This repo aims to compare the scoring speed of several open source machine learning libraries. The focus will be on scoring provided via a REST API (via web requests).
Trained LR, RF (100 trees, depth 10), GBM (100 trees, depth 10) and NN (2 hidden layers, 200 neurons each) using h2o and exported Java scoring code. Built a prediction service using Steam.
Scoring sequentially using Python via REST API. TODO: Parallelize the client (server is multithreaded AFAIK).
Round-trip time is about 2ms for all algos. This includes client request, network trip, server prep and scoring itself. TODO: Get the breakdown.
Detailed code and results here.
It seems all algos are very fast, maybe scoring itself is <1ms for each of them (LR should be orders of magnitude faster than RF/GBM). TODO: Measure scoring time from Java.

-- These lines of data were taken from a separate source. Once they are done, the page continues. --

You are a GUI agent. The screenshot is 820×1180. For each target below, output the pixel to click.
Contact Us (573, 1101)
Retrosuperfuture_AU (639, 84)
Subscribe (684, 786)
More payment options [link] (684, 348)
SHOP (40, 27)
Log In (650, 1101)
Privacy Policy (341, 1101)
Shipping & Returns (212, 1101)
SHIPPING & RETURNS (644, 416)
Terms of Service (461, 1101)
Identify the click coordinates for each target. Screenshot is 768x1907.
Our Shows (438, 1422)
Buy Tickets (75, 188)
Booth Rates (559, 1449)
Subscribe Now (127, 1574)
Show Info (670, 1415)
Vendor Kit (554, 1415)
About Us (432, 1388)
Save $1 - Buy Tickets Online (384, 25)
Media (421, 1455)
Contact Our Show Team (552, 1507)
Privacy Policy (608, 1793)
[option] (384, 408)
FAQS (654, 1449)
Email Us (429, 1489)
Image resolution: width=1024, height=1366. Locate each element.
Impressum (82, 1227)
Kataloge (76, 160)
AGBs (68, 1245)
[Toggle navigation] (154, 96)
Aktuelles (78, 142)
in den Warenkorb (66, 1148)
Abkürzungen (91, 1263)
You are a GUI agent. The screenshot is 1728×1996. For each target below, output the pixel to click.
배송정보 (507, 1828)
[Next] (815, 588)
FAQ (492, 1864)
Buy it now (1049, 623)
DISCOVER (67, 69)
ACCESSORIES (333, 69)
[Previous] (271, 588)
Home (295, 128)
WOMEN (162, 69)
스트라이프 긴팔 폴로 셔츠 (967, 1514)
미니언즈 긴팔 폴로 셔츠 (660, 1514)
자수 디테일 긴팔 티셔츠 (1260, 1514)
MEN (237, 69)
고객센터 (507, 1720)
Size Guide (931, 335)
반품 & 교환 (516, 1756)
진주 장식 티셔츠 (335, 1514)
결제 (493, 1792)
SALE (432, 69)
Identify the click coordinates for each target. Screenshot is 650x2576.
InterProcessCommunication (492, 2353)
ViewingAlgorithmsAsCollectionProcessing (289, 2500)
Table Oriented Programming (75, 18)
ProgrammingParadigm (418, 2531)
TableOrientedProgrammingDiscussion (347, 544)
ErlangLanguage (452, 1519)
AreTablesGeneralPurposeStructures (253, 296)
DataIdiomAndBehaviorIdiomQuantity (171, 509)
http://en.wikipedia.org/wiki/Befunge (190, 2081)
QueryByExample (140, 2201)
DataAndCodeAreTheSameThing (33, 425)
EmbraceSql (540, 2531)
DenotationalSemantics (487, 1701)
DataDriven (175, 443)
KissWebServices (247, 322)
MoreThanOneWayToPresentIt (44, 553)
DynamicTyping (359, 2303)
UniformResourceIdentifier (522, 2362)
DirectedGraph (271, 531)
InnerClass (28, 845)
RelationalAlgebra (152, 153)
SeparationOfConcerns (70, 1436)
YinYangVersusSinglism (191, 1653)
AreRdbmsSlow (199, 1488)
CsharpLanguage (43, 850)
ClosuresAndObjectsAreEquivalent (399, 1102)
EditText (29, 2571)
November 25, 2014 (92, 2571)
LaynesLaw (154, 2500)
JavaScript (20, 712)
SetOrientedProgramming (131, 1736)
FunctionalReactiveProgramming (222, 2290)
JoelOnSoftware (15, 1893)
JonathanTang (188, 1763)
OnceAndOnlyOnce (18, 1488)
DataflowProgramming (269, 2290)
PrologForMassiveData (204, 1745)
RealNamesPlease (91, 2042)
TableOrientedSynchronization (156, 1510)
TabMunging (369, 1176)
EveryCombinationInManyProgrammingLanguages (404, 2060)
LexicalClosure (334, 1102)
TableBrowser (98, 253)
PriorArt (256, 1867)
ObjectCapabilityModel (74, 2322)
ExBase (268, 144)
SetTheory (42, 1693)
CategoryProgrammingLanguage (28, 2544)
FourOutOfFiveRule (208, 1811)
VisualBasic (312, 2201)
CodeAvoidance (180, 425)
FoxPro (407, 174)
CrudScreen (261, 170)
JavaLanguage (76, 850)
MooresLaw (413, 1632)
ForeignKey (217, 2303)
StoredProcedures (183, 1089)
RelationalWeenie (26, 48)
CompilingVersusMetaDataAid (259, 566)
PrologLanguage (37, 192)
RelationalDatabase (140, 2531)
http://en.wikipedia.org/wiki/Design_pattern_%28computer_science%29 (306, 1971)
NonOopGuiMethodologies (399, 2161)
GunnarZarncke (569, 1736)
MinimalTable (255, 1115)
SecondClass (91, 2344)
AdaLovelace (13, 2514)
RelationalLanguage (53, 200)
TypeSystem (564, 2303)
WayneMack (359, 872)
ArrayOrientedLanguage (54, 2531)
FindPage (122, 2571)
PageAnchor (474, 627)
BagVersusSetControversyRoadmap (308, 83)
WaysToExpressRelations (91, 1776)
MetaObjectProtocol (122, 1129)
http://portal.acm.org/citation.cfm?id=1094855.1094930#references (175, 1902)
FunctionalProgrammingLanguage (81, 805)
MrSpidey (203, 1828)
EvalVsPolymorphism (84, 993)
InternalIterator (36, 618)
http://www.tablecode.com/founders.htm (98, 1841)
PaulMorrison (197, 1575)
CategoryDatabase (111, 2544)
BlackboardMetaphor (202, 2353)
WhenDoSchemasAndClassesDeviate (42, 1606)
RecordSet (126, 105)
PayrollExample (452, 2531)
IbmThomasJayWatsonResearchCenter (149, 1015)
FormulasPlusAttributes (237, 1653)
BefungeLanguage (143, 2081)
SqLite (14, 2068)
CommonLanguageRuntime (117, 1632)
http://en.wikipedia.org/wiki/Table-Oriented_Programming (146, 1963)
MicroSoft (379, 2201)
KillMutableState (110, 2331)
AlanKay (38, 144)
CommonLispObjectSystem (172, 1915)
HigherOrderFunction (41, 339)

TODO: Concurrency/throughput, some attempts here.
The plumber
R package provides a REST API for an R function. There is a ~5ms overhead for using the framework
(5.8ms measured via the Python client).
Trained LR on same data with glmnet
(actually using glmnetUtils
that deals with categorical variables doing
one-hot encoding under the hood and calling glmnet
).
Code here.
Latency is ~25ms of which ~5ms should be plumber (see above) and 20ms should be scoring with glmnetUtils
(but see below).
Further inspection
shows about 14ms doing the one-hot encoding in glmnetUtils
and 1ms scoring with glmnet
,
a total of 15ms. TODO: What's the remaining 5ms?
Trained gbm
100 trees, depth 10. gbm
deals directly with categorical values (no need for one-hot encoding).
Code here.
Total round-trip only 8ms (6ms for plumber and I measured 2ms for gbm)
TODO: 1-hot encoding at scoring.
It seems scoring itself is ~1ms. One-hot encoding will probably take a lot more.
TODO: Integer encoding (current code crashes with segfault, dunno why).
Scoring itself is 1ms.
Unless the tool is dealing with categorical variables internally (h2o, the gbm
R package), one-hot encoding
might take 90% of the scoring time and also 90% of the implementation work. In Python this might be even worse.